On all but the smallest projects, you need a way to test environments that are isolated from active development prior to release. Usually you tell coders to stop checking in changes during lockdown or you might create a branch and start merging. Either way slows you down at the most critical phase of the project.
With Git you define a separate server repository for each level of isolation that is required. You might have a development repository which developers sync to, a staging repository for testing primarily used by QA, followed by a live one that is used to mirror what is actually released or to be released. During normal development, you might have staging automatically pull from development so QA stays on the latest. But after lockdown, you turn this off. QA can move changes as needed from the development repository into staging and sync that to live as needed. Any developer can change their default repository and sync to either staging or live as needed when problems arise.
So far, I like the performance characteristics of Git. Given the architecture, some things are faster, some things are slower but I suspect that since Linus wrote the core, most things you do day-to-day are faster even on large projects. Version information is maintained per-repository, not per-file so getting the changes which affect an individual file can be slower – i.e. the “git blame” command (similar to cvs annotate). But commits, push and pull commands have so far been very fast for me. Despite the fact that Git does not store changes as “diffs”, but instead stores everything as a compressed blob file-chunks, space has not been an issue.
Smarter Than You’d Expect
Renaming a file? Git figures that out automatically by comparing SHA1 hashes. Git can even figure out when you refactor a big chunk of one file into another one. It does fancy ascii-art during each push/pull to show you added/removed chunks.
Verifies All Files
Kernel programmers tend to be paranoid (a good thing). Git verifies the integrity of all files using SHA1 hashes. If any bit is out of place, it will barf with some cryptic error that may require a google search to fix. But this has already paid off for me. One problem I had with Git on windows was running it in cygwin without newlines getting destroyed (it only works in one of cygwin’s binary mode). Git complained which prevented me from checking in any corrupted files.
My favorite app server, Resin, is now using Git behind the scenes to sync files across a cluster of servers. I like that use since a) it is pretty fast, b) it makes it easy to make an isolated change on a live server while tracking that change robustly, c) you can check the history even on production, d) The verification comes in super handy here – any local changes can be detected and traced.
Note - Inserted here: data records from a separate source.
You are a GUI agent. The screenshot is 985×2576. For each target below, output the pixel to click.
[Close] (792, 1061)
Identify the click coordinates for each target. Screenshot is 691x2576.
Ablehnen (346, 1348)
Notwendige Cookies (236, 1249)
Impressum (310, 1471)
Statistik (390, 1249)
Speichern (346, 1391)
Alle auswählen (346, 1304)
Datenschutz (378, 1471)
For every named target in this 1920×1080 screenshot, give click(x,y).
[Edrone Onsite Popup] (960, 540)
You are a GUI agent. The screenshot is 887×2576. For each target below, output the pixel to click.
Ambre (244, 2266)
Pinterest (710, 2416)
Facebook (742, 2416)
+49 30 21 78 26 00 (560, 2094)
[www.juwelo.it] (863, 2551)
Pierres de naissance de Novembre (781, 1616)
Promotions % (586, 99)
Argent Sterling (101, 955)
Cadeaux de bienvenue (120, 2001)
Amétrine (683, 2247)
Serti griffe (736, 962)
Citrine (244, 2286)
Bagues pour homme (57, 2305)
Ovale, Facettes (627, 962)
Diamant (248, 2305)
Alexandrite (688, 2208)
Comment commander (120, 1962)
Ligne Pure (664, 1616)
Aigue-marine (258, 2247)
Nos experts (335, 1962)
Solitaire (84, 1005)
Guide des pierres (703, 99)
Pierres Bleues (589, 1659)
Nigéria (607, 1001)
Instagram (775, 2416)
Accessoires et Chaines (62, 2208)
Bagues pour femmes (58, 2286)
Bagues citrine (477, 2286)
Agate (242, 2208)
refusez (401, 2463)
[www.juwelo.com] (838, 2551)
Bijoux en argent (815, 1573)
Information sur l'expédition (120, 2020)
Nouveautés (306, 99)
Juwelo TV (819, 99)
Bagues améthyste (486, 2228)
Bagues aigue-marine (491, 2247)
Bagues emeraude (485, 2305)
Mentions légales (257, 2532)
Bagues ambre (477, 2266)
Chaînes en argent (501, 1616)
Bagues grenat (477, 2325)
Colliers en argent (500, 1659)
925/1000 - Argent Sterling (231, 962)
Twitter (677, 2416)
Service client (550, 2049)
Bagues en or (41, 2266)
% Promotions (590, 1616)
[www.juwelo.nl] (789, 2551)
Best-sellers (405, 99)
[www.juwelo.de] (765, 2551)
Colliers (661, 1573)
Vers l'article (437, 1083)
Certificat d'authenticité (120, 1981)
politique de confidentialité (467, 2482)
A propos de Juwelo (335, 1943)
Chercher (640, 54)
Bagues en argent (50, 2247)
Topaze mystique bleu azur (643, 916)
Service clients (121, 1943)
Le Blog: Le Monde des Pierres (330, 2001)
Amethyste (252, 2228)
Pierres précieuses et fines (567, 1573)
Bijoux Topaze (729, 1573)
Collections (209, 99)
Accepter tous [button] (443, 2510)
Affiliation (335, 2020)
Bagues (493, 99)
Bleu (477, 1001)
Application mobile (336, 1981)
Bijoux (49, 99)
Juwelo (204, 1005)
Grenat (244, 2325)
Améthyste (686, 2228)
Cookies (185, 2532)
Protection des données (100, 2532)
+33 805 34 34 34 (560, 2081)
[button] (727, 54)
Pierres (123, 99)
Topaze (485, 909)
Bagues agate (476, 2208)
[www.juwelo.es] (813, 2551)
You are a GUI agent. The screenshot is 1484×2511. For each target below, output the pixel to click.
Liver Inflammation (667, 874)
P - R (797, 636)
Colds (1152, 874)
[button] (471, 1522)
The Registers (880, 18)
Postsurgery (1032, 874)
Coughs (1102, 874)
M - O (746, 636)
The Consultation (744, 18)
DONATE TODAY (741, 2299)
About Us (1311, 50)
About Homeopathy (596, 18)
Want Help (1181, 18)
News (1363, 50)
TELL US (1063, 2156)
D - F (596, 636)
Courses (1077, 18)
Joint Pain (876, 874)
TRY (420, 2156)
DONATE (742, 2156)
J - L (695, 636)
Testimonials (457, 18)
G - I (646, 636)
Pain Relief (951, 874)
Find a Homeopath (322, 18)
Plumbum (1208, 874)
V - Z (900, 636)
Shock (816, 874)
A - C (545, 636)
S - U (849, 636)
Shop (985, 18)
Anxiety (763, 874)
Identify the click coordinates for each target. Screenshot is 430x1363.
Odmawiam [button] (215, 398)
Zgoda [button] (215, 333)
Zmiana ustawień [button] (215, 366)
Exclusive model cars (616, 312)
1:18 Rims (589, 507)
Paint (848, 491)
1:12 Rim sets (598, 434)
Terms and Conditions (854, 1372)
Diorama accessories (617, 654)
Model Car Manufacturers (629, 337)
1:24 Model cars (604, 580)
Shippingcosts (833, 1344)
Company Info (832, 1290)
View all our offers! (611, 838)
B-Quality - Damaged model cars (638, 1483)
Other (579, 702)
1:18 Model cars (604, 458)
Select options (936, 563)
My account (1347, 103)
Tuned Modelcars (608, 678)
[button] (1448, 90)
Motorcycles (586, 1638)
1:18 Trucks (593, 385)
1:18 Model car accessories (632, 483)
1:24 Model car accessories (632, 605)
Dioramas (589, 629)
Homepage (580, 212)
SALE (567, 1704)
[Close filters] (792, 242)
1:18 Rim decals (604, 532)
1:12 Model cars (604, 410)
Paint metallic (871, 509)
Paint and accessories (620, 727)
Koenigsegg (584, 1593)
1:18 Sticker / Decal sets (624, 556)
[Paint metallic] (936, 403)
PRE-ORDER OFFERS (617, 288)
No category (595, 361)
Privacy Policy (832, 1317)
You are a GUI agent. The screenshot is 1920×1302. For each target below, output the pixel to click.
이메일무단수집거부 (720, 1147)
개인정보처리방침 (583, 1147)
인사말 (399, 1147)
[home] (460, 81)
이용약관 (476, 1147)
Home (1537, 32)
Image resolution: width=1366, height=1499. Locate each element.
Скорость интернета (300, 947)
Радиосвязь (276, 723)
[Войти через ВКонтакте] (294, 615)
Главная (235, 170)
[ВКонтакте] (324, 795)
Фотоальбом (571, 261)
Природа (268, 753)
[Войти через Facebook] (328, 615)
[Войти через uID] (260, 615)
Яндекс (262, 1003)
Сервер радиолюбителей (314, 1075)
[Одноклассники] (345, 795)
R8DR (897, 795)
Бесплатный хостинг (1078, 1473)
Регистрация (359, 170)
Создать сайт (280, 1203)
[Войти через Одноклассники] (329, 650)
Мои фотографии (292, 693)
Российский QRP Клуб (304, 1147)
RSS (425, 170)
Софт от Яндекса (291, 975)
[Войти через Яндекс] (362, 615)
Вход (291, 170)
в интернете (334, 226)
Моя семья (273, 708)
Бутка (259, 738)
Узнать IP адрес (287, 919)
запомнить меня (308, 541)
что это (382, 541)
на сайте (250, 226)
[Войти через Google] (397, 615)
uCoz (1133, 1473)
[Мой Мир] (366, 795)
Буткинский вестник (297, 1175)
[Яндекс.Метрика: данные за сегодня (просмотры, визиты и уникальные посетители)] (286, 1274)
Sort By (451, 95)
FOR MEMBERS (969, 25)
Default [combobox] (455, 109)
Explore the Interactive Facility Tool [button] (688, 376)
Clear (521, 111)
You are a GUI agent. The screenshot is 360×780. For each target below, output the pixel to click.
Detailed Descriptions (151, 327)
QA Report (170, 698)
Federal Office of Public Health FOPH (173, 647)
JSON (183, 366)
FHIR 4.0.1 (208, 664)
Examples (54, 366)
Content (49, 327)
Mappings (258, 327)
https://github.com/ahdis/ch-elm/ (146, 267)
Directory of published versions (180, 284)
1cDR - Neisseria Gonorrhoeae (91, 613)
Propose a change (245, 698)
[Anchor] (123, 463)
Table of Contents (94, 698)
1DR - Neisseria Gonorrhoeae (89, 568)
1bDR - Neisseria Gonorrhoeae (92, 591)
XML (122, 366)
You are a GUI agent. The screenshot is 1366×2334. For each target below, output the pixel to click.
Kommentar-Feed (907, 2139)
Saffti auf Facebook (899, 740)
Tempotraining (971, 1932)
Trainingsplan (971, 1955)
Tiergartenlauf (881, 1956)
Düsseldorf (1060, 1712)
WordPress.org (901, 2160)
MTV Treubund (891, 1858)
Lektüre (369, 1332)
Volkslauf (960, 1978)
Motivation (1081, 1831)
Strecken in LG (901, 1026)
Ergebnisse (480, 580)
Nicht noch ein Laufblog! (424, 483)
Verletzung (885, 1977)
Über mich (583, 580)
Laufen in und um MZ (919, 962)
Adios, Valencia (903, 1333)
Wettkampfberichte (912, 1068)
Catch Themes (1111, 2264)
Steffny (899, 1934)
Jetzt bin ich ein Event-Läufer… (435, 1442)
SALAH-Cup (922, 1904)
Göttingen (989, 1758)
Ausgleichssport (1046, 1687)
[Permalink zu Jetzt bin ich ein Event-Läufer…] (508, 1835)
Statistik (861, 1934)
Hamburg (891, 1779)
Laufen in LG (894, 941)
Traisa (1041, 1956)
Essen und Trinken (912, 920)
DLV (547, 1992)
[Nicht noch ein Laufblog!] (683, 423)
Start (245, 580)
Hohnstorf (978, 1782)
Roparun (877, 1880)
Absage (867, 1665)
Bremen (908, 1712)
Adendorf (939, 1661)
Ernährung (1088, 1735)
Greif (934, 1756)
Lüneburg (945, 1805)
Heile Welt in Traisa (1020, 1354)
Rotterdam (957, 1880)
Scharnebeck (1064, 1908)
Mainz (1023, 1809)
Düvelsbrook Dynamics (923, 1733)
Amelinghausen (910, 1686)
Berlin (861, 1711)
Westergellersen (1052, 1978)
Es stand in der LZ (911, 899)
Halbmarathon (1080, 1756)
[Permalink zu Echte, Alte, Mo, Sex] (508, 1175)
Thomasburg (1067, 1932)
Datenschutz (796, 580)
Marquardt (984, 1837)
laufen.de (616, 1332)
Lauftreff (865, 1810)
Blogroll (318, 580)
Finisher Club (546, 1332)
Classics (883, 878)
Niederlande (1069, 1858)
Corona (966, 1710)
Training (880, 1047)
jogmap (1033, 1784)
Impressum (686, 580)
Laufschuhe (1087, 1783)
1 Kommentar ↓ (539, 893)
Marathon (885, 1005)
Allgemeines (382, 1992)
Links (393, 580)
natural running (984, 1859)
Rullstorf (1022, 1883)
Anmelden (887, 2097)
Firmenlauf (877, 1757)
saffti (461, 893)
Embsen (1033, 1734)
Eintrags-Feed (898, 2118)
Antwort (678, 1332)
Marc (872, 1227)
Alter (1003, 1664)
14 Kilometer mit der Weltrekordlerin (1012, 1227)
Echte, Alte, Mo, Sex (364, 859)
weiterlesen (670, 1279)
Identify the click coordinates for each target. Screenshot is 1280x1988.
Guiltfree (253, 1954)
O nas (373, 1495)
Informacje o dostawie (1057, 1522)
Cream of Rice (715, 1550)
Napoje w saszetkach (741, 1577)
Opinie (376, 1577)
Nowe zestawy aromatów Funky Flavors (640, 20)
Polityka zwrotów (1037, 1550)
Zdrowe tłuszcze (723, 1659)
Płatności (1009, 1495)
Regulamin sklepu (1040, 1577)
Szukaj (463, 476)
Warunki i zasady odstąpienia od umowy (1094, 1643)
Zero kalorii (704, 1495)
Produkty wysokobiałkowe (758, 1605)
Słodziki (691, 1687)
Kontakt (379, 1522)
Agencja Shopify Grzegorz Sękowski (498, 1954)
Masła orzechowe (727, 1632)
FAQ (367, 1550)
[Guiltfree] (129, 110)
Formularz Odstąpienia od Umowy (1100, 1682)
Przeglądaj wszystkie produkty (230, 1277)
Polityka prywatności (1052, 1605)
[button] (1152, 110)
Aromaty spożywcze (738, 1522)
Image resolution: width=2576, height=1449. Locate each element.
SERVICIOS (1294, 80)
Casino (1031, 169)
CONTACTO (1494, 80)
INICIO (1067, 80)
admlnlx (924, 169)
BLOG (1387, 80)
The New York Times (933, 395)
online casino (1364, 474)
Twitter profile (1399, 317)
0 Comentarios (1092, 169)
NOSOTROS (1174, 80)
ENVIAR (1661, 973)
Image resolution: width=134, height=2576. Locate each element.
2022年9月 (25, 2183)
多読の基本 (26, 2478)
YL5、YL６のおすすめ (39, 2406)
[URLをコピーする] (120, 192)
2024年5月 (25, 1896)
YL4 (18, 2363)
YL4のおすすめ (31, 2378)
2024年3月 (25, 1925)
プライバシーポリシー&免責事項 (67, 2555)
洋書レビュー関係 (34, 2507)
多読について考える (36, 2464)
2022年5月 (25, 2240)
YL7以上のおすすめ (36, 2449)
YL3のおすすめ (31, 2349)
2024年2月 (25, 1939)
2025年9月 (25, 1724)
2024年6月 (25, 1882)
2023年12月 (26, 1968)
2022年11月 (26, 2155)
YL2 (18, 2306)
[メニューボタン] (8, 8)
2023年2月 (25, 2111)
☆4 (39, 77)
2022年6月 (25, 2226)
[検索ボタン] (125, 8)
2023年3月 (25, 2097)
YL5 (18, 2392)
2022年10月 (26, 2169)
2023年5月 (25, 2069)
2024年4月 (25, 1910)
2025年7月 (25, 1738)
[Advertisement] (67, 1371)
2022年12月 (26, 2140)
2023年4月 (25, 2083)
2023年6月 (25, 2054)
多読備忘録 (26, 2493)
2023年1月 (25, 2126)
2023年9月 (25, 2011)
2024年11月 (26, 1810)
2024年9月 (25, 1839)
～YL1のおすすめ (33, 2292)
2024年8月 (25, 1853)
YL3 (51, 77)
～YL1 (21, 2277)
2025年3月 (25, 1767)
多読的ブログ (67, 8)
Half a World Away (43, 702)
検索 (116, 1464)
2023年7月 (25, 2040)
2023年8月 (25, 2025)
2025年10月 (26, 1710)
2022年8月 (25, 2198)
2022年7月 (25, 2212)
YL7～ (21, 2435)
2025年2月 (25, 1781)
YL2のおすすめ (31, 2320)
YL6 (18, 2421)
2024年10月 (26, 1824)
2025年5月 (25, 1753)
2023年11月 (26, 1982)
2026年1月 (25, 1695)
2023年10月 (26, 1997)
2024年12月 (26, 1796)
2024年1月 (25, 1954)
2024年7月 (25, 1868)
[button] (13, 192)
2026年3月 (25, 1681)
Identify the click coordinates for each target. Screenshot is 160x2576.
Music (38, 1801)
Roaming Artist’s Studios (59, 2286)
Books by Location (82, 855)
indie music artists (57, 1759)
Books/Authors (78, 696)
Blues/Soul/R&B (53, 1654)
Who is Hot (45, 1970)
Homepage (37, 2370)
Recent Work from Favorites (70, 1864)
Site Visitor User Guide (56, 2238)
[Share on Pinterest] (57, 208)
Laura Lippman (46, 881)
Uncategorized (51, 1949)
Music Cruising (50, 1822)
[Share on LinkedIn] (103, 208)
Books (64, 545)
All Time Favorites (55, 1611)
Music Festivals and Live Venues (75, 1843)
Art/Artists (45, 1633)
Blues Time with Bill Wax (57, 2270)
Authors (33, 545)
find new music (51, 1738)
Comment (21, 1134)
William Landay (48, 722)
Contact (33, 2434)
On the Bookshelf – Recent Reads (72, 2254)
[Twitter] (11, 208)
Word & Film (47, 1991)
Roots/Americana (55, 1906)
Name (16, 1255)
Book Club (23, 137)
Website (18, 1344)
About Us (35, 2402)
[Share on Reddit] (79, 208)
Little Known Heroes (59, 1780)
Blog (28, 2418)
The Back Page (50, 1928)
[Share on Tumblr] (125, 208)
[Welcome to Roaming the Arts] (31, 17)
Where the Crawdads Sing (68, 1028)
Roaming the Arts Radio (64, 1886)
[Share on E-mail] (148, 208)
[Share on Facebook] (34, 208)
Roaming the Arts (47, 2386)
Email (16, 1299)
As with all new technology there are caveats. Git is still fairly low-level, has numerous options and did not fully follow industry standard conventions (i.e to revert: “git checkout file”). It takes more thought to set up repositories and workflows, and the two-phase commit/push process requires some mental re-wiring. Because it is so flexible, people are still figuring out how to use it best for different purposes. Since no one is making money off of git (except maybe github?), it is evolving fairly slowly in the “polish” area. But from now on, for me it’s gotta be git.